Quando falte um dos elementos da estrutura do dolo este está automaticamente afastado. E isto porque desde logo se o agente desconhece determinada realidade, nunca a poderia ter querido. Logo, não há dolo. Estas situações de desconhecimento ou de imperfeito conhecimento da realidade são situações de erro. E pode haver erro sobre elementos do facto típico.

Enquanto consagração e disciplina legal, o regime do erro está previsto nos arts. 16º e 17º CP.

O art. 16º CP expressa as situações de erro intelectual, enquanto que o art. 17º CP expressa as situações de erro moral, também dito erro de valoração.

O erro de tipo que exclui o dolo do próprio tipo; e excluindo o dolo, poderá a tipicidade estar afastada porque falta o elemento subjectivo geral.

Nos casos do erro do art. 17º CP erro moral ou de valoração, a sua relevância, filtrada ou não por critérios de censurabilidade, tem quando o erro for não censurável, a função e consequência de excluir a culpa.

O erro intelectual do art. 16º/1 CP (erro do tipo) é um erro que pode incidir sobre elementos do facto típico, elementos normativos ou elementos de direito, e sobre proibições cujo conhecimento fosse razoavelmente indispensável ao agente ter para tomar consciência da ilicitude.

No art. 16º/2 CP prevê-se outra situação de erro, que não é já um erro de tipo, mas é um erro sobre os pressupostos de facto ou de direito das causas de exclusão da ilicitude ou das causas de exclusão da culpa.

Dentro das situações de erro intelectual pode-se distinguir duas espécies:

  • Erro ignorância;
  • Erro suposição.

Nas situações de erro ignorância, verifica-se por parte do agente um total desconhecimento da realidade.
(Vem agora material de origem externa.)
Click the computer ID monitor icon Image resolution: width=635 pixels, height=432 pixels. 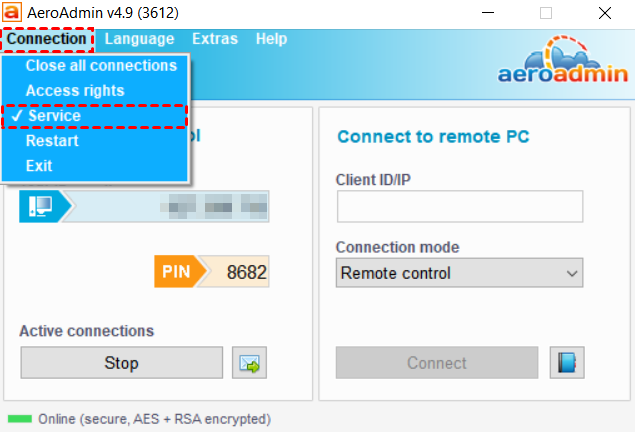pos(42,207)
Por vezes, dentro da modalidade do erro intelectual pode haver uma errada representação da realidade, ou um imperfeito conhecimento. É uma situação de erro suposição que é uma das modalidades reconduzíveis à situação de erro intelectual.

É ainda necessário distinguir entre:

  • Erro por defeito; e
  • Erro por excesso.

Ou

  • Erro de tipo; e
  • Tentativa impossível.

Quando se traça a punibilidade da tentativa, fala-se de alguns casos de tentativa impossível expresso no art. 23º/3 CP. A tentativa pode ser impossível por hipótese por referência à inexistência do objecto.

As situações de erro de tipo são situações que se dizem normalmente de erro por defeito, em que o agente, com o seu comportamento, dá origem a um resultado que ele não quis.